Demographics and immigration: how to transform a crisis into an opportunity
April 10, 2017
On February 2, 2017, the Italian and Libyan governments signed an agreement (the fourth in less than ten years) to reduce the number of migrants that attempt to reach Italian soil from Libyan coasts. In 2016 alone, approximately 180,000 people arrived in Italy by sea. The majority of them claimed to have departed from Libya, taking advantage of the country’s political instability.

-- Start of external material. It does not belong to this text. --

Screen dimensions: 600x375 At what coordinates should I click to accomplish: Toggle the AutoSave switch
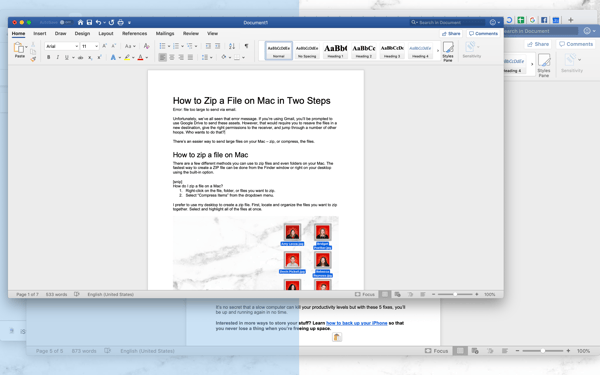(66, 22)
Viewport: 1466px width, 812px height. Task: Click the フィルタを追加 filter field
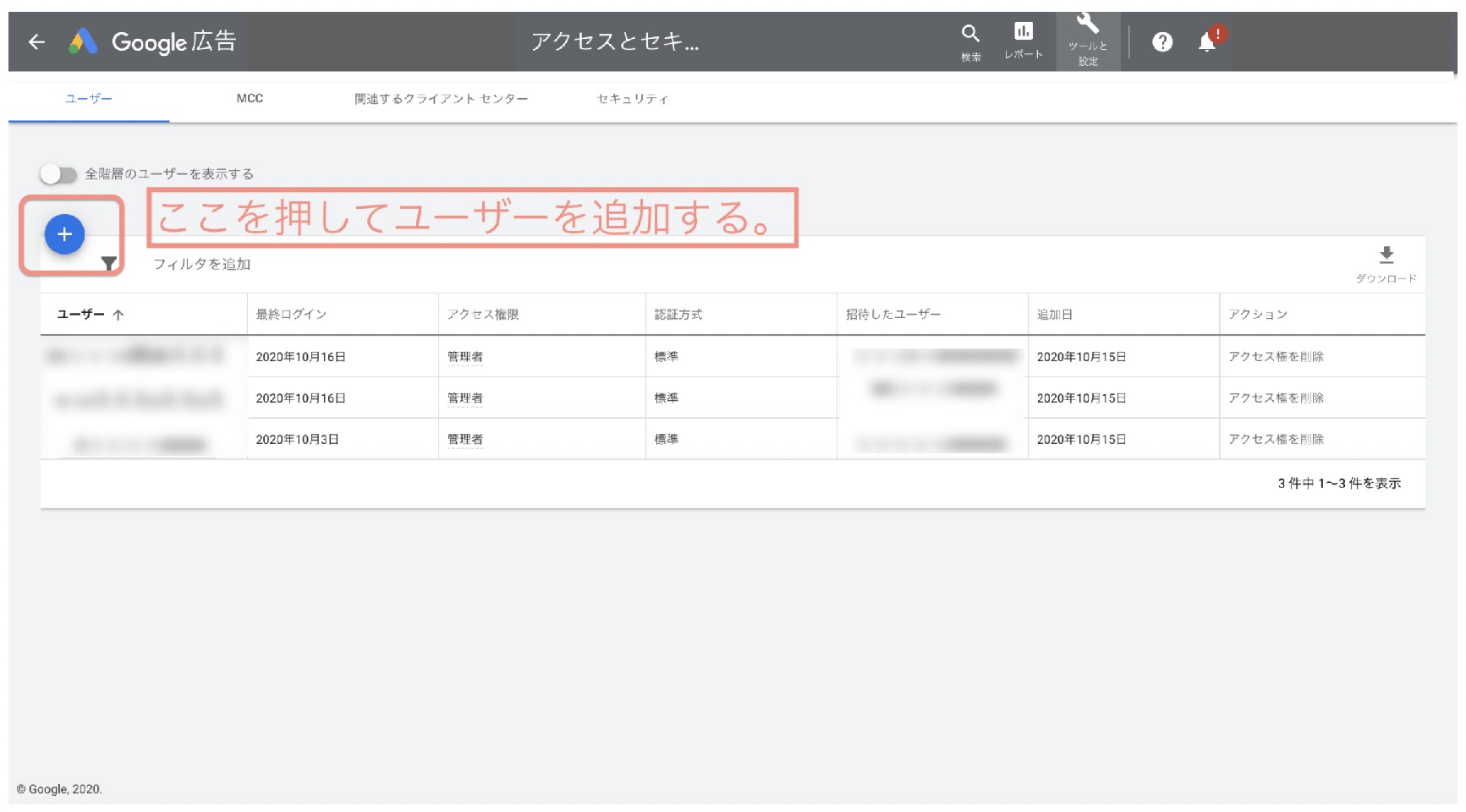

The agreement set out that Italy would contribute to developing welcoming centers on Libyan territory (by purchasing medicine and training equipment for employees) and provide technical support to the Coast Guard in the fight against illegal immigration. Libya would in turn exercise greater control over the flow of migrants. The day after the agreement was signed, a meeting of European heads of state was held in Malta to discuss measures to contain illegal immigration from Libya to Italy.
The problem of immigration is thus extremely current. In a paper entitled Flussi migratori e transizione demografica (Migratory Flows and Demographic Transition) presented in March 2016 (a year before the agreement) at the Vises conference held annually at LUISS, Giuseppe Di Taranto argues that immigration must be seen as an opportunity and not as a crisis.
Recent demographic predictions regarding the European Union reveal a progressive aging tendency across the continent and a reduction of active population (due to to slowing birth and death rates). This represents a danger to the Unions productivity as well as financial and economic sustainability. A migratory policy that is able to satisfy the growing demand of skills could be a valid response to the situation.
The European Union must demonstrate that it is capable of managing migratory influxes and integrate migrants into their social fabric. In Di Taranto’s words, it is a win-win situation: Europe is useful to a migrant as a herald of job opportunities as well as human and professional realization; while the migrant is useful to Europe to – among other things – adjust demographic imbalances.